---------- SOURCE PASSAGE ----------

Prometheus cannot scrape kubernetes metrics - kubernetes

I have setup a kubernetes cluster using kubeadm. I then deployed prometheus on it using the community helm charts.
I notice that prometheus cannot scrape metrics from the scheduler, etcd or the controller manager.
For example I see errors like this:
Get "https://192.168.3.83:10259/metrics": dial tcp 192.168.3.83:10259: connect: connection refused
The reason I get these errors is because there is in fact nothing listening on https://192.168.3.83:10259/metrics. This because kube-scheduler has --bind-address set to 127.0.0.1
One way I can fix this is by manually editing the manifest files in /etc/kubernetes/manifests, changin --bind-address to 0.0.0.0
When I do this prometheus is able to scrape those metrics.
However, is this the correct solution? I assume that those manifest files are actually managed by kubernetes itself, and that I should probably not directly edit those, and do something else. But what?
edit: I have since noticed that changes I make to the manifest files do indeed get overwritten when doing an upgrade. And now I have again lost the etcd and other metrics.
I must be missing something obvious here.
I though that maybe changing the "clusterconfiguration" configmap would do the trick. But if you can do this (and how you should do this) is not documented anywhere.
I have an out of the box kubernetes, and out of the box prometheus and it does not collect metrics. I cannot be the only one running in to this issue. Is there really no solution?

Exposing kube-scheduler, etcd or the kube-controller manager (and persisting the changes)
You can expose the metrics on 0.0.0.0 just as you have done by editing the configmap and then pulling those changes to each control plane node. These changes will then be persisted accross upgrades. For etcd this can also be done in another way which might preferrable (see further down)
First step: edit the configmap with the below command:
kubectl edit -n kube-system cm/kubeadm-config
Add/change the relevant bind addresses as described here, but for example for etcd like outline below:
kind: ClusterConfiguration
etcd:
local:
extraArgs:
listen-metrics-urls: http://0.0.0.0:2381
Second step: NOTE: Please read here to understand the upgrade command before applying it to any cluster you care about since it might also update cluster component versions unless you just did an upgrade :)
For the changes to be reflected you thus need to run kubeadm upgrade node on each controlplane node (one at the time please..) This will bring down the affected pods (those to which you have made changes) and start a new instance with the metrics exposed. You can verify before & after with for example: netstat -tulpn | grep etcd
For etcd the default port in Prometheus is 2379 so it also need to be adjusted to 2381 as below in your prometheus value file:
kubeEtcd:
service:
port: 2381
targetPort: 2381
Source to the above solution here
Accessing existing etcd metrics without exposing it further
For ETCD metrics there is a second, perhaps preferred way of accessing the metrics using the already exposed https metric endpoint on port 2379 (which requires authentication). You can verify this with Curl:
curl https://<your IP>:2379/metrics -k --cert /etc/kubernetes/pki/etcd/healthcheck-client.crt --key /etc/kubernetes/pki/etcd/healthcheck-client.key
For this to work we need to supply Prometheus with the correct certificates as a secret in kubernetes. Steps described here and outlined below:
Create a secret in the namespace where Prometheus is deployed.

---------- GIVEN INFORMATION ----------

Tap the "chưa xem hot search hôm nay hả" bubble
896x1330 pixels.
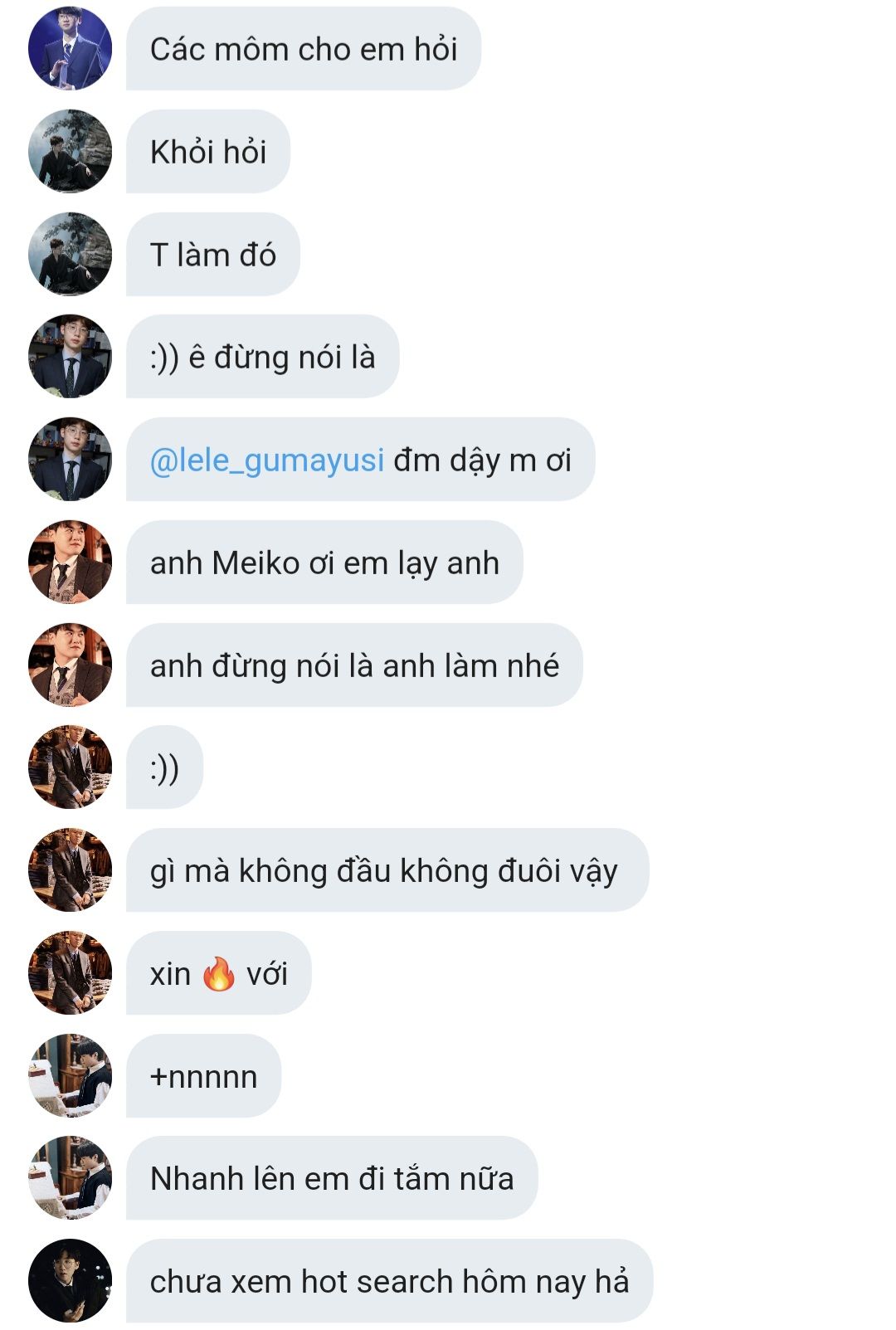[x=390, y=1280]
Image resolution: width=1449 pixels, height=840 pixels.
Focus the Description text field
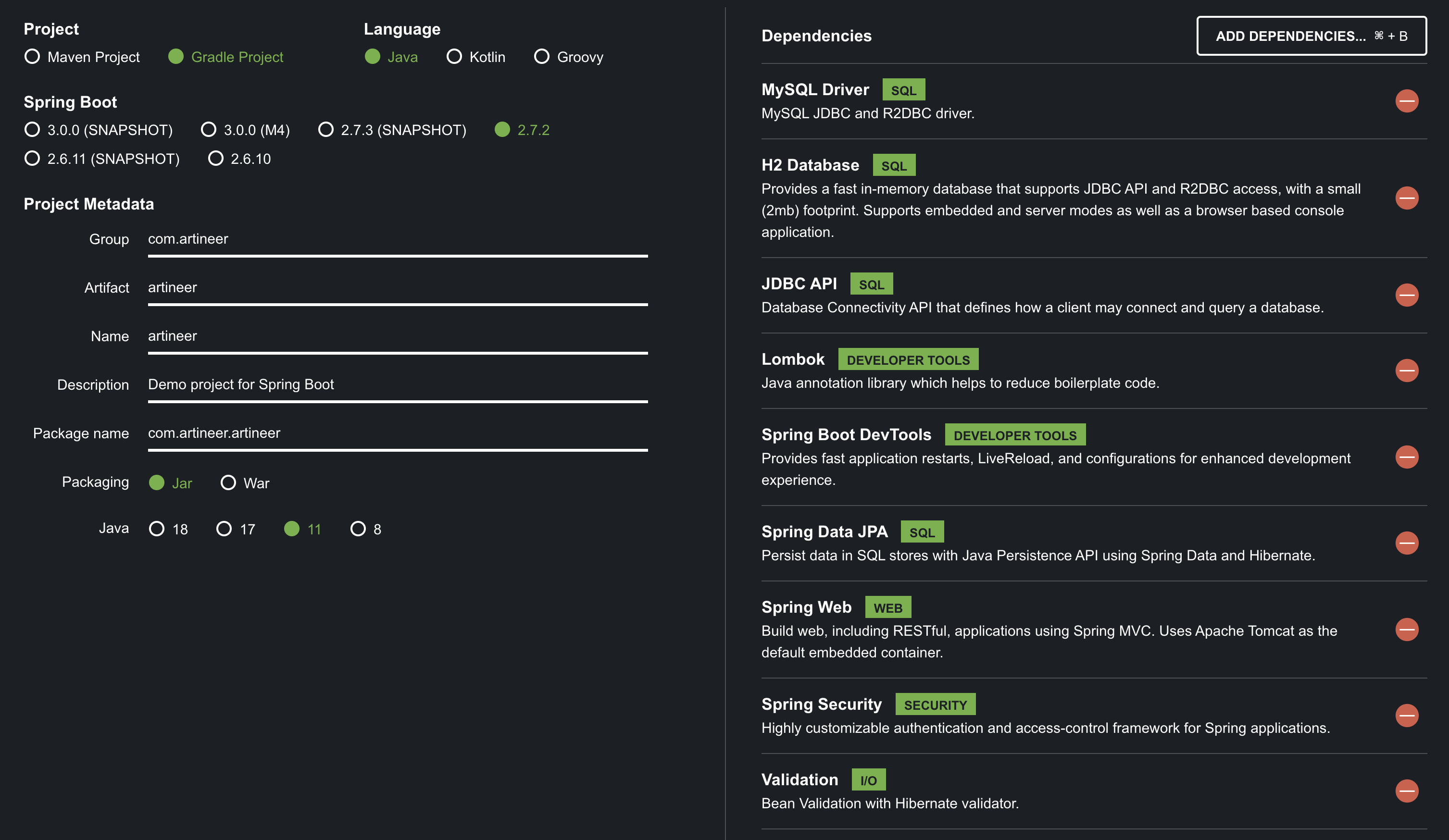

----------

Copy the Prometheus thread starting at "However, is this" and ending at "else. But what?", but substitute "config files" for "manifest files".

§ **TASK SOLUTION**:
However, is this the correct solution? I assume that those config files are actually managed by kubernetes itself, and that I should probably not directly edit those, and do something else. But what?